Data lines:
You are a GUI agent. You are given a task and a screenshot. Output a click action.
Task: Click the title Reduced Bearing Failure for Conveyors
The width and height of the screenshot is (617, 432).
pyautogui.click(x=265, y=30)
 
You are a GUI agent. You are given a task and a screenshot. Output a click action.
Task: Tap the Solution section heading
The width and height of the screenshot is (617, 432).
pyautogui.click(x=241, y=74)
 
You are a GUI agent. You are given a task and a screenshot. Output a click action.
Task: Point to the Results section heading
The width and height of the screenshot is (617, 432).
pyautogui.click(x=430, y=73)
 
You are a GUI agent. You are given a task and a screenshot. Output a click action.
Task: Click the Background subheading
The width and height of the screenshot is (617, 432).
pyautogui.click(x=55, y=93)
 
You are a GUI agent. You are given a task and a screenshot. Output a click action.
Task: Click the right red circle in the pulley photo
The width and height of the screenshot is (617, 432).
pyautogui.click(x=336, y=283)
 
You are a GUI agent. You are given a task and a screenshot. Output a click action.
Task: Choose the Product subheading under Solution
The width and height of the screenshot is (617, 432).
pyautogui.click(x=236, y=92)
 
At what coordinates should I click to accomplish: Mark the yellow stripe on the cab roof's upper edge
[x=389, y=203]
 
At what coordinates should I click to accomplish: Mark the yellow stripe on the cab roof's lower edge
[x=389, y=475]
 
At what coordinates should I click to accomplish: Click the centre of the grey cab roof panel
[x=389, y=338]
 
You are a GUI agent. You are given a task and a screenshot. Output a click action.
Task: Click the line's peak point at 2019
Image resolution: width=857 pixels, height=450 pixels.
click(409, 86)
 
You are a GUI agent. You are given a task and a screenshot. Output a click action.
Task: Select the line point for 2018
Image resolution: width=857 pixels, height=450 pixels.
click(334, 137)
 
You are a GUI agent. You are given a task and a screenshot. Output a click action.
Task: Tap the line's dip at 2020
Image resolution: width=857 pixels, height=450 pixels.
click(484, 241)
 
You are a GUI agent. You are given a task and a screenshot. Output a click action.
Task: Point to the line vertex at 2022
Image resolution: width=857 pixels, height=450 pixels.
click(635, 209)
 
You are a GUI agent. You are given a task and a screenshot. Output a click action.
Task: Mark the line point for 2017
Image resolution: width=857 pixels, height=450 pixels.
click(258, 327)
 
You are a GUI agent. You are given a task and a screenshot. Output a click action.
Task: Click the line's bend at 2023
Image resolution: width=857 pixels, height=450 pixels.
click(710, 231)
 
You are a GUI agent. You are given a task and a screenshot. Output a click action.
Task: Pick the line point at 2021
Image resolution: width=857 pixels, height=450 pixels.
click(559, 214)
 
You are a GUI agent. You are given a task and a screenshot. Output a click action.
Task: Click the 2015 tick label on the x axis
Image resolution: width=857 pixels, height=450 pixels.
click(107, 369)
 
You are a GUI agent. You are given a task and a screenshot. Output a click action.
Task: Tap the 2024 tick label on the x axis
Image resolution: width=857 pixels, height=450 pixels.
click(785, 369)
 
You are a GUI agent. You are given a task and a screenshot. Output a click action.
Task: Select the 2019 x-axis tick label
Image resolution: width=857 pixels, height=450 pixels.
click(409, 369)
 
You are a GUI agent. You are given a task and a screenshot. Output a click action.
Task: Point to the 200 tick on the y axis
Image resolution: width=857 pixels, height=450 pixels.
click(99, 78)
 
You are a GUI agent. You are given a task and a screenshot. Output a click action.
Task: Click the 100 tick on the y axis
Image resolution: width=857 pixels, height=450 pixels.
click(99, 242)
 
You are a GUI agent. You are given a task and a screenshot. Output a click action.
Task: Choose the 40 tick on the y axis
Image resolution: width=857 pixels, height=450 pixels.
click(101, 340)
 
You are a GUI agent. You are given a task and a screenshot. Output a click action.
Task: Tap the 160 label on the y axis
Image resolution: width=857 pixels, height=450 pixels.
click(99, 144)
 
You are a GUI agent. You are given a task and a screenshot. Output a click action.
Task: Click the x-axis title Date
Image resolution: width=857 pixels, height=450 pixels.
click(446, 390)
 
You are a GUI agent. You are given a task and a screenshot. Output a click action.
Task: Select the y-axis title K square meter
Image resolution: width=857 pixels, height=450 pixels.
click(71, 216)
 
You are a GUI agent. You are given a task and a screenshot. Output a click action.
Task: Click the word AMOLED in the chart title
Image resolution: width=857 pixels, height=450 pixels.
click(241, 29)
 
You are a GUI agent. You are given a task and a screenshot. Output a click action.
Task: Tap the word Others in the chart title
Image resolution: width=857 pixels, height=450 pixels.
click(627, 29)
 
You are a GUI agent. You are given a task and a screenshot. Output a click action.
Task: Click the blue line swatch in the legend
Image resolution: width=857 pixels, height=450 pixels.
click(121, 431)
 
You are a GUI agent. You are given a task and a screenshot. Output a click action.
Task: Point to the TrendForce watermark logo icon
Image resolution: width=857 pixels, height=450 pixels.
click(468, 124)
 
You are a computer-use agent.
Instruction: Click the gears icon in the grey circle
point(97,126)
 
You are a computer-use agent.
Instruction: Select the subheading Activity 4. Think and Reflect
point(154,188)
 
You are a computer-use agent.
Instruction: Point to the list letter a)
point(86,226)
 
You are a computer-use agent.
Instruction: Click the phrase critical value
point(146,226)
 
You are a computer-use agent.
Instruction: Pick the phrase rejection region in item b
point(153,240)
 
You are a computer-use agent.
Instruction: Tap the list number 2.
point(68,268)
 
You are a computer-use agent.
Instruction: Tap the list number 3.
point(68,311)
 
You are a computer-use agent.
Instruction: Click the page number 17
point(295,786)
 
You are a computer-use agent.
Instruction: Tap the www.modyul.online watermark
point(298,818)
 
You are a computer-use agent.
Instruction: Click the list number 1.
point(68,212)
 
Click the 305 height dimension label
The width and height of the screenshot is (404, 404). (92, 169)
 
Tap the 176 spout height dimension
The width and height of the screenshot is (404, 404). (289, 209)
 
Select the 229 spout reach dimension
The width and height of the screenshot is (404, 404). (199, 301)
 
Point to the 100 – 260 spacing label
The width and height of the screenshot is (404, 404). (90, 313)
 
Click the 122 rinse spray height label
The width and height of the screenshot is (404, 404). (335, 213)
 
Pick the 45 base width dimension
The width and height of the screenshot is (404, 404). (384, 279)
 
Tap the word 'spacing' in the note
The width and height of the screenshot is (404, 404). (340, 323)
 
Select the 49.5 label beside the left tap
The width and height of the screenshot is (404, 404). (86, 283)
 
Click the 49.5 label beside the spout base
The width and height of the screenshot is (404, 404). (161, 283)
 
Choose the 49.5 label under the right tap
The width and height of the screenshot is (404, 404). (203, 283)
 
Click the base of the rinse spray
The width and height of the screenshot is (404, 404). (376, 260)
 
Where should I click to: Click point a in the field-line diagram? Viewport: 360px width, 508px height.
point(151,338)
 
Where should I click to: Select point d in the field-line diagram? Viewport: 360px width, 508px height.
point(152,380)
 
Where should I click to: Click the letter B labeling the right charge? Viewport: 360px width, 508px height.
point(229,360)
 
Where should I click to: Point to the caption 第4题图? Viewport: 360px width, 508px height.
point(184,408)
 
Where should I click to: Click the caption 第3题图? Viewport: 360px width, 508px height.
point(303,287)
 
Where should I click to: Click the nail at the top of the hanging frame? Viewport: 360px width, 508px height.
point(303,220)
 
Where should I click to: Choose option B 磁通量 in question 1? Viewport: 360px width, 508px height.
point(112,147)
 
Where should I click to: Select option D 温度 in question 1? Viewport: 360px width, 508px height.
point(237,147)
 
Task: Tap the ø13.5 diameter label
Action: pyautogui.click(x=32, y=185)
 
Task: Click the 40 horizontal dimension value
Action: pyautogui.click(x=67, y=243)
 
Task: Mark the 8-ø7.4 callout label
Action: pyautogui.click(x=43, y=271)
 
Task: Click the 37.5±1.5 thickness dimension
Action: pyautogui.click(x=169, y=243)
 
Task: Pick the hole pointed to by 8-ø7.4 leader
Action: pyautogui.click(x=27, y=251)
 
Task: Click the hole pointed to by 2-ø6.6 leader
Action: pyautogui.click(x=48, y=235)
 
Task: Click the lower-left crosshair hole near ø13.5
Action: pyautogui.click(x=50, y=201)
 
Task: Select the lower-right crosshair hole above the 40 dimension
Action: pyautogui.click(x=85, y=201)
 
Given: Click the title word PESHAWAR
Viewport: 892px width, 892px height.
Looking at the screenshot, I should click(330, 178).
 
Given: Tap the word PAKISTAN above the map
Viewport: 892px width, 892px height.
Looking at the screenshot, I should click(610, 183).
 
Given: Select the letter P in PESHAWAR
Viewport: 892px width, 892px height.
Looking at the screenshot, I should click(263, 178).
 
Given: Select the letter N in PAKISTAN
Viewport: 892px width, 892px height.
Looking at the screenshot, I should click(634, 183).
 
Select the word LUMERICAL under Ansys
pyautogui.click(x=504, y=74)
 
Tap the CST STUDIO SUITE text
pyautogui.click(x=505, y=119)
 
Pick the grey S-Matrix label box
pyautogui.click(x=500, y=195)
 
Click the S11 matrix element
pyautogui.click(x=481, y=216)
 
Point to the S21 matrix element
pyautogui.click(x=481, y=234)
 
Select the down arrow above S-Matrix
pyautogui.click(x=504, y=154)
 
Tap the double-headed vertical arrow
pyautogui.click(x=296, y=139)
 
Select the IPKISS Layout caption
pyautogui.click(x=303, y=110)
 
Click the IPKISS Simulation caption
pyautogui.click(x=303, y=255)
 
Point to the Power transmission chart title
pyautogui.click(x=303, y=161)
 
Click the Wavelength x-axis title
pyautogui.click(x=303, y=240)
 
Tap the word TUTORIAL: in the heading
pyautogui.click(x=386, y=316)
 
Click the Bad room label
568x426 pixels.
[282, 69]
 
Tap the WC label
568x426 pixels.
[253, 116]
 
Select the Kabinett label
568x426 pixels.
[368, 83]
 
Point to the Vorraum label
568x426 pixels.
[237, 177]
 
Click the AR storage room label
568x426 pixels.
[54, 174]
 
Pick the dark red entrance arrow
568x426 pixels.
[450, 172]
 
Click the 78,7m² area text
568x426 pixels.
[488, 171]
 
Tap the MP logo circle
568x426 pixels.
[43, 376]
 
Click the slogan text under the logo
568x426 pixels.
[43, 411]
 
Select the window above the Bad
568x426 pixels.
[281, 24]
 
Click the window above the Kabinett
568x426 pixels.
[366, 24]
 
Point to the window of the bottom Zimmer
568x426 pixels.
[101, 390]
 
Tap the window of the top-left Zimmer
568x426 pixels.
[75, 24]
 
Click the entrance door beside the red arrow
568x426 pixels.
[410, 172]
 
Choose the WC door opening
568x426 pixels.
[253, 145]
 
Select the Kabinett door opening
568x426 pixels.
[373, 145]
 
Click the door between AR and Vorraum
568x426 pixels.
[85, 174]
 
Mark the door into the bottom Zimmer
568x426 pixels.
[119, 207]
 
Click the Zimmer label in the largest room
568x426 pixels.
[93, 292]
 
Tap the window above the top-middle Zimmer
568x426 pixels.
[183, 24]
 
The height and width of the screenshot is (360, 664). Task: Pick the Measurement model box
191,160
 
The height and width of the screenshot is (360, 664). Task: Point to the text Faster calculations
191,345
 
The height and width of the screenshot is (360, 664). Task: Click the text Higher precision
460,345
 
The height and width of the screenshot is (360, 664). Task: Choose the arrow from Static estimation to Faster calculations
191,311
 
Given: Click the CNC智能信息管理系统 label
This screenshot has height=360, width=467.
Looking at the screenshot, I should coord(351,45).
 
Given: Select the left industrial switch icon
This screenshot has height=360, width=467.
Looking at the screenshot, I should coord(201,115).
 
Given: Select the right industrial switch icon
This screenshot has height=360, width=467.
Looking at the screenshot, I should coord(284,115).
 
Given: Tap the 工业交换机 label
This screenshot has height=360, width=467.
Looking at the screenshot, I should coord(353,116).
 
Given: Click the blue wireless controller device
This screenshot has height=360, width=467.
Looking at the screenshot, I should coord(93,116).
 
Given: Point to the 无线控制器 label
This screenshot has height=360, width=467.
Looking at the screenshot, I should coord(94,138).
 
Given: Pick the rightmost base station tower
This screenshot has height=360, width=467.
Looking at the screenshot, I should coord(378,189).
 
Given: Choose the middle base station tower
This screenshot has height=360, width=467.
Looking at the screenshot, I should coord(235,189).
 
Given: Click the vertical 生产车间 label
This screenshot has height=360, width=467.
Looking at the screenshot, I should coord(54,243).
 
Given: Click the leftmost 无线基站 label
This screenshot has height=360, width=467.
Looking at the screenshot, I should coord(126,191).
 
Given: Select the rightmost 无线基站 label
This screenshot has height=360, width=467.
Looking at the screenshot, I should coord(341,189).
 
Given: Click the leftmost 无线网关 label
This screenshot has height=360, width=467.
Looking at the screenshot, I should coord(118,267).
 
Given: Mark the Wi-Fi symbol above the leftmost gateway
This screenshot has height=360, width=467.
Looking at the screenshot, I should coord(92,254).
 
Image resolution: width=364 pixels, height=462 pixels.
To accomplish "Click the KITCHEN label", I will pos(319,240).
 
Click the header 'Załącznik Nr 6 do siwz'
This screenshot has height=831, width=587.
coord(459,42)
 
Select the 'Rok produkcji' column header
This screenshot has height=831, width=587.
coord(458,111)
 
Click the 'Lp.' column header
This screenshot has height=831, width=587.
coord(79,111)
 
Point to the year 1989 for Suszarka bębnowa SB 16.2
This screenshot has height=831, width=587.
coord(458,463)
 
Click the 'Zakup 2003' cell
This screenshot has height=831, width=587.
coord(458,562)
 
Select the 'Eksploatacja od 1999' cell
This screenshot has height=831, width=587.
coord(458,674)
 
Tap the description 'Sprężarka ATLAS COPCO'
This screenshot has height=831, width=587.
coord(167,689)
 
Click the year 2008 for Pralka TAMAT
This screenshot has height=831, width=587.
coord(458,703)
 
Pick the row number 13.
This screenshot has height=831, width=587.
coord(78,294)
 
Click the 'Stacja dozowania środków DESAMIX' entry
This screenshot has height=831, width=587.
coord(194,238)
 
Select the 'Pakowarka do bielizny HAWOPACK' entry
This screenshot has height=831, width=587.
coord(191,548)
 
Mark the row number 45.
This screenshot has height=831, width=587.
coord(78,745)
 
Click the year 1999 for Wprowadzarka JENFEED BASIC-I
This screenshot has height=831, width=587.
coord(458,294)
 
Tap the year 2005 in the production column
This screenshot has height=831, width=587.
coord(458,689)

Exercise description:
Rewrite the records from the line with "Where should I click to: Choose" to the line with "point(237,147)", swapping "Viewport" for "Window" and leaving everything else unchanged. Give back only those lines.

Solution to the problem:
Where should I click to: Choose option B 磁通量 in question 1? Window: 360px width, 508px height.
point(112,147)
 
Where should I click to: Select option D 温度 in question 1? Window: 360px width, 508px height.
point(237,147)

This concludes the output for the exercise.